Challenging loneliness through self-expression
Today, the Jo Cox Commission on Loneliness launches a spotlight month looking at the issue of loneliness amongst refugees and asylum seekers.
At the time of her tragic murder in June 2016, Labour MP Jo Cox was in the process of setting up a commission to tackle the issue of loneliness across British society. Her work has been proudly carried on by a cross-party group of MPs and a broad alliance of charities and NGOs.
A study in December 2016 by The Co-op and the British Red Cross revealed that over 9 million people in the UK across all adult ages – more than the population of London – are always or often lonely.
This issue is particularly acute for refugees and asylum seekers, 58% of whom said in a 2014 study that loneliness was the biggest challenge facing them living in London, compounded by loss of family and friends, lack of social networks, cultural differences, and a host of other issues which disproportionately affect refugees. For torture survivors, who represent a particularly vulnerable and often isolated group of refugees, these problems can be even more challenging, and are regularly reflected in Freedom from Torture’s work.
Through therapy and rehabilitation, Freedom from Torture helps survivors to process and move on from their experiences. Our therapeutic and creative groups help to bring survivors together, form new friendships and share their experiences, helping them to rebuild their lives and combat loneliness.
In particular, the work of our creative writing and performance group Write To Life regularly addresses these issues. A theme of past work produced by group members involves looking back at their lives before they were tortured, the loneliness they’ve experienced since then, and their subsequent healing process. This self-expression through writing is a powerful form of survivor activism.
Dark Room by Aso
In this dark room
Open the window, I need to meet the wind!
Wind comes from nowhere
Nowhere, the place we all come from.
In this dark room, wind will bring the song of swallows.
Please open the window!
I need to meet a wind
Carrying unending dreams.
In evening, when the sun is too exhausted to stand
It holds a breath of blooming stars
As the wind dances with the waves of skyline.
And I am in the room, waiting, waiting.
Who understands the mystery of the dark?
Maybe the wind does.
My feet are stuck to the floor
But my eyes are flying
A moth sings by the window
Open the window, I need to meet the wind
Only the wind knows what I’m thinking.
Leaving Home by Prossy
I left home against my will, searching only for protection, hiding from the people who were beating and torturing me and my family. I did not know I would never see them again.

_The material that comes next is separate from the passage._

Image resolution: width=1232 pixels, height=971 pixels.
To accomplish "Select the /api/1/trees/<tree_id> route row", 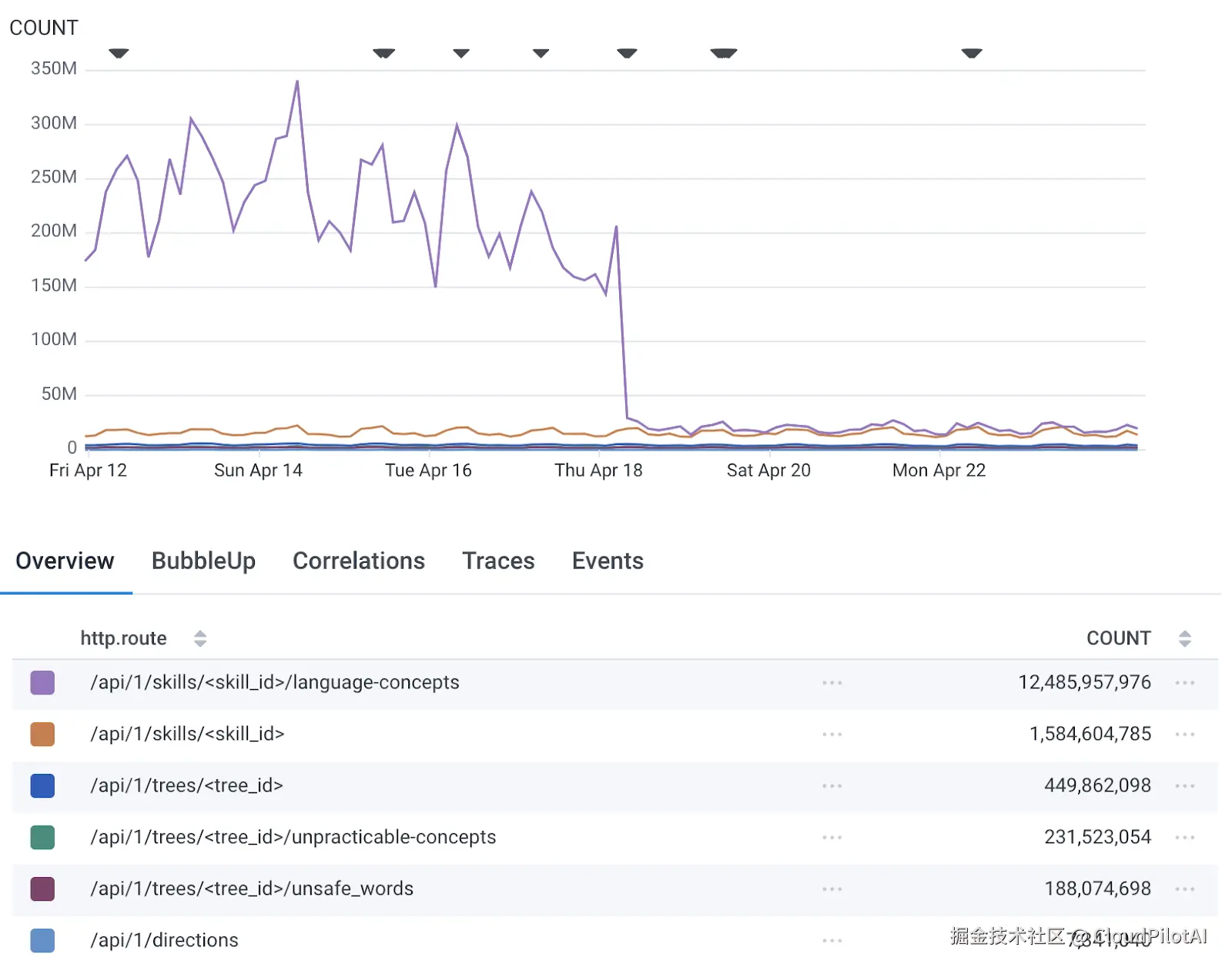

I left without anything, just wearing the dirty clothes I wore for cleaning and gardening. Life became horrible. I hid in the bush knowing that the militia were after me, and all day and all night I thought about my family, even when I was captured, tortured, beaten and raped. Had they been killed, or had they managed to run to safety?
Here, my whole life has changed: the way I eat, dress, talk, communicate - everything is different from the way I used to be when I was back home. I have made friends, but they cannot replace my children or my parents. When I am out with my friends on a day out, I feel sad in my heart at seeing them together as a family, and feel so out of it.
A day like that reminds me of Sundays at home, when we all gathered to have lunch together. We would tell stories, I'd play with my kids. Now I feel my life is useless without them all: there are only my friends, whom I take and make into some kind of family.
It is a horrible thing not to be with your family, or to know whether they are safe. My children were still at a tender age - too young to be left. My mother was too old to be left. I shed tears every time I talk about them, or think about them. I picture them all in my mind: how I used to laugh and play with my children. Then I break down and hate myself, thinking and asking: was it my fault?
I often ask myself if I will ever see the things I left behind; it's so sad to think I may never do so again: our lovely garden, my mother's clay cooking pots - never to smell those delicious sweet potatoes mixed with beans she made.
Our banana plantation, the goats, the chickens, our grass-thatched kitchen: I just dream about them.
Sometimes I wake up in the middle of the night thinking I am with them all again. I try to call out to my mother and children, to see if they're okay - then I realise it is a dream.
I live in hope that maybe one day I might meet my family again, somewhere in this world, if they are still alive.